Sigh, I had started to write a letter to my congressman about this last week, but set it aside to work on again this weekend before sending it.

Am I too late?

Because I think the bill is one of the most blatant money-grabs I've seen in a long time and I don't think it should be passed.

The most offensive thing about it is the very idea that any clothing design might be "original" in any ordinary sense. Consider Carolyn Kennedy's wedding dress, a widely cited example of a design that was knocked off. It is a bias cut slip dress with a small cowl detail at the neckline. There was nothing new about it other than that she wore it for her wedding in an era where most brides wore huge dresses with wide skirts.

Give me a break!

William Patry said...

Anon, write away, please!

Anonymous said...

As a fashion designer (and lawyer), I must respectfully dissent.

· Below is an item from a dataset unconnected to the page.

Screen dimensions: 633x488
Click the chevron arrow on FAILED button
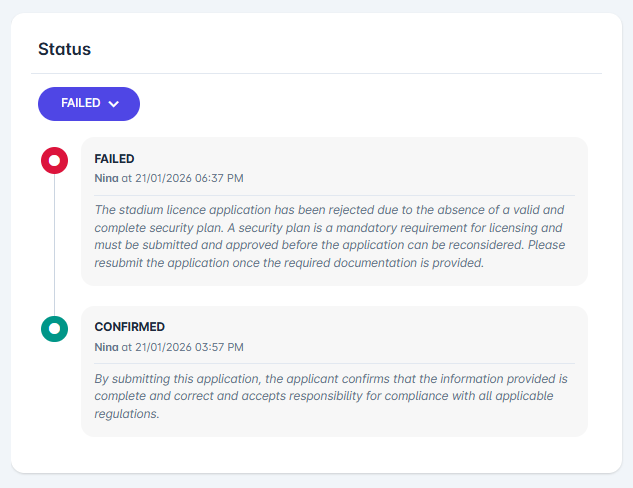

I for one support the legislation as a step in the right direction, but think it really does need to be targeted toward those designers who are truly being innovative and creating designs and works that are entirely unique. I can say from experience that the time and effort that goes into such a design process is just as significant as those authors writing a song or a poem, for example. Innovative clothing designs are truly works of art (and, in support, are often shown in museums). The owners of such works should be treated equally under the law. I wish I could upload a file to this blog to give you a visual example of what I would consider innovative. Some of JPG's most recent couture pieces are perfect examples.

Anonymous said...

From the first anon to the second anon:

Well, as another person trained in fashion, and more importantly in this debate fasion history (including over a decade of museum experience relating to the history of fashion) I can only say that I strongly disagree with you.

Of course fashion is creative, and of course a great deal of ability is needed to create a good design. But the fact that clothing is sometimes displayed in museums does not prove that it is "a work of art," most fashion is displayed as industrial design or as cultural history.

But more to the point, since you are trained in fashion, exactly what aspects of a garment would you look at to decide whether a garment is a copy or not? Back to the Kennedy gown again, there is photo that ran in the Washington Post of a "knock off" of the dress. Take a look at it, and then compare it to Ms. Kennedy's wedding picture. The straps are completely different. The neckline on the so-called knock off is higher. And the skirt appears to be pieced differently.

If that is a copy that you think should be illegal, then you think that that no one else should have been able to make a white slip dress in 1996, 1997, and 1998?! Nothwithstanding the fact that slip dresses had been in common usage for evening and cocktail wear for years when the Kennedy dress was made! What if the dress were tea length instead of waltz length? Not a copy? But then what would happen if a short woman bought the dress, would it suddenly be an illegal copy?

Why don't you post a link to a fashion design that you think is "entirely unique" and that (1) would not be adequately protected by existing IP laws and (2) the supporters of this bill think need protection from copying?

Meanwhile, I'm working on my letter.